Table 2 Factors associated with polypharmacy and PIM usage in the elderly population in the US (2010–2016)

4 Discussion

Polypharmacy is linked to adverse outcomes due to drug side effects, drug–drug interactions, falls, frailty, and mortality. Older adults are particularly vulnerable to polypharmacy risks. Our study using a nationally represented primary care database demonstrated a high prevalence of polypharmacy (42%) and PIM usage (18%) among adults aged 65 years and older. Recent estimates on the prevalence of polypharmacy in the general population has been estimated to be 37% (95% CI 31–43) [8].

Our study shows significant variations in polypharmacy and PIMs by gender and urbanization level. Rural residence was an independent risk factor for polypharmacy and PIMs. This could be due to prevalence of chronic disease, low educational attainment, and barriers in access to healthcare which could mean polypharmacy goes unchecked without regular visits and monitoring in rural areas [17, 18]. Prior studies examining the relationship between urbanization and polypharmacy have been inconsistent and thus more studies are needed to investigate the quality of care in rural regions.

Greater PIMs usage in women is consistent with prior studies, thought to be related to women having a longer life expectancy and differences in patterns of chronic conditions, healthcare utilization, and health behaviors [1, 19]. The odds of being on polypharmacy increasing with advancing age is likely related to an increase in chronic health conditions. Decreased odds of PIMs could result from the many clinical tools available to detect PIMs (e.g., Beers and STOPP criteria) and more regular doctor visits allowing for comprehensive care and planning. The Beers list has had some success in reducing the number of PIMs and unplanned hospitalization in older people [20].

Regular access to primary care physicians for medication reconciliation and deprescribing would be helpful to reduce polypharmacy [21]. Patients perceive polypharmacy as a considerable burden but are reluctant to discuss it with their providers due to fear of worsening symptoms with deprescribing. Physicians should prioritize discussion and consider lowering doses and deprescribing where possible, especially among elderly patients. Aside from primary care physicians, clinical pharmacists have also been shown to play a role in creating a positive impact on the quality of prescribing medications and on polypharmacy reduction through a medical review form intervention [22,23,24]. For example, the Pharmacist Consultant program in Slovenia was beneficial for elderly people with multimorbidity in being more cost effective, with fewer drug-related problems, and better treatment guideline adherence [24].

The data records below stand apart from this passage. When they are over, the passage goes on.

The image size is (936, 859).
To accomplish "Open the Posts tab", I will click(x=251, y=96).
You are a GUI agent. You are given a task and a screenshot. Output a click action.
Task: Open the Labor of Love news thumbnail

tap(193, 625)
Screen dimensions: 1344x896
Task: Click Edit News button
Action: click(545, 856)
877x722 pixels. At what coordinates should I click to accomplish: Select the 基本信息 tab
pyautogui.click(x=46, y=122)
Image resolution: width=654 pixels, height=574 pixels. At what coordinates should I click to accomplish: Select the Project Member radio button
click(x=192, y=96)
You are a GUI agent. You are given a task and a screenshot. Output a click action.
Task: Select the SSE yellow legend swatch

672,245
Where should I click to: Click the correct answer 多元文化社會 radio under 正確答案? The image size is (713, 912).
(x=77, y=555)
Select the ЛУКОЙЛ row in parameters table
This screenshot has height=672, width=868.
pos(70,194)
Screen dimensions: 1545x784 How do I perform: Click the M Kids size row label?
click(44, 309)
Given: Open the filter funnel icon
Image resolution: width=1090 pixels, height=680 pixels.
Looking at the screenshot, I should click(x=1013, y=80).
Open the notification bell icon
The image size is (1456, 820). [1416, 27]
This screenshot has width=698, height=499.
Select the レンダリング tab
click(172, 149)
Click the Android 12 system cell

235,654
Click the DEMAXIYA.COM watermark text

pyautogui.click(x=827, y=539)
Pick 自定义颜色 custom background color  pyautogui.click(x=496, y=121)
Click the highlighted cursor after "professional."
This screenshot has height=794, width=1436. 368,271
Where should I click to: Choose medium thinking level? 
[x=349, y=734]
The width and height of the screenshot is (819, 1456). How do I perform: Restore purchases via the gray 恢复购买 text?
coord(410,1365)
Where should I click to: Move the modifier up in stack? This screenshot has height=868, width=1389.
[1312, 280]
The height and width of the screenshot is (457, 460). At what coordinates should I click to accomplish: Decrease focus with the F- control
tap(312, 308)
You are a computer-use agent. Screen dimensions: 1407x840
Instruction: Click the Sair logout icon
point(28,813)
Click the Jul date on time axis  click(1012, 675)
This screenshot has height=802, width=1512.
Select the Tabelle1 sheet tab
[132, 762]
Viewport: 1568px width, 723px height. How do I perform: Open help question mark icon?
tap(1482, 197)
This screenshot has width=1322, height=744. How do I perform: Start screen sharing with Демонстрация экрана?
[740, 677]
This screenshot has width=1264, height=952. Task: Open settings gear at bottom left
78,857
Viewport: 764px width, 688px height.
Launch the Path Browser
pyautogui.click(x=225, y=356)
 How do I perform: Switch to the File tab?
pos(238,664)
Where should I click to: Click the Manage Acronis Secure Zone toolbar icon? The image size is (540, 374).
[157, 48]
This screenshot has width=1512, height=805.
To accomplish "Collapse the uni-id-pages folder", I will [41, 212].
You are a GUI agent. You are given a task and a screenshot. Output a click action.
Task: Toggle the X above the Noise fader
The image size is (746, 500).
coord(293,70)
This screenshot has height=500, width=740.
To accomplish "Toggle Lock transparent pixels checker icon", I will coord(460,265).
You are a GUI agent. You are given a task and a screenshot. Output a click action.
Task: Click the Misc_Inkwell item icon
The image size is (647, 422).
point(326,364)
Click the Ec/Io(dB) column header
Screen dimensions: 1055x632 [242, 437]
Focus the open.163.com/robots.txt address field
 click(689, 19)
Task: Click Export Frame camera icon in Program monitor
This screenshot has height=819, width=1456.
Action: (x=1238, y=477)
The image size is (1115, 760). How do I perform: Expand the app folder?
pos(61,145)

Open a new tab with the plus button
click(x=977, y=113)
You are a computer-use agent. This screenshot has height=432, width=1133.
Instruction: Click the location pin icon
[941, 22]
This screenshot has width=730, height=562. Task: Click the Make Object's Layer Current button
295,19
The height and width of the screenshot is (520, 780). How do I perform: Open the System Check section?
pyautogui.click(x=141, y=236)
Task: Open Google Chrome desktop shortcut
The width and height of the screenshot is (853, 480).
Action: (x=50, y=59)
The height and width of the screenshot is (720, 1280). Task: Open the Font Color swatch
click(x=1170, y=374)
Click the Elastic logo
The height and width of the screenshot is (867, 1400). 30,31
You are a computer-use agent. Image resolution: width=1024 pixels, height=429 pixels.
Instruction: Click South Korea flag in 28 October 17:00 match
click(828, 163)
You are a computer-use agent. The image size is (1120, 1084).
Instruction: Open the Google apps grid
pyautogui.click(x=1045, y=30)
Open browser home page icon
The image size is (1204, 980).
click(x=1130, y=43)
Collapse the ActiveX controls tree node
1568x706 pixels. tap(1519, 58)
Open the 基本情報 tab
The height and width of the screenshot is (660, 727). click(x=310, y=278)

The main strength of our study is a large, diverse, primary care sample using the NAMCS database which has been previously validated as being representative of outpatient visits at a national level over time. However, this study has some limitations to consider. Medications provided at visits might only be related to the visit and not necessarily include all patients’ medications. The results of PIMs could have thus been underestimated because medications were limited to the first eight recorded. Including lifestyle factors could have been informative and meaningful in describing their associations with polypharmacy and PIMs, but due to missing data, they were excluded as covariates. Lastly, our study is cross-sectional in design thus further prospective studies are needed to establish temporality.

5 Conclusions

Effective medication management should be a top priority for primary care physicians with aging patient populations. Our study highlights a high prevalence of polypharmacy and prescribing of PIMs among elderly patients. This warrants a focus on the elderly, particularly women and people living in rural areas, aimed at reducing these rates. Ongoing surveillance of polypharmacy trends and predictors is important to develop strategic interventions that can improve the quality of life for elderly patients in all settings.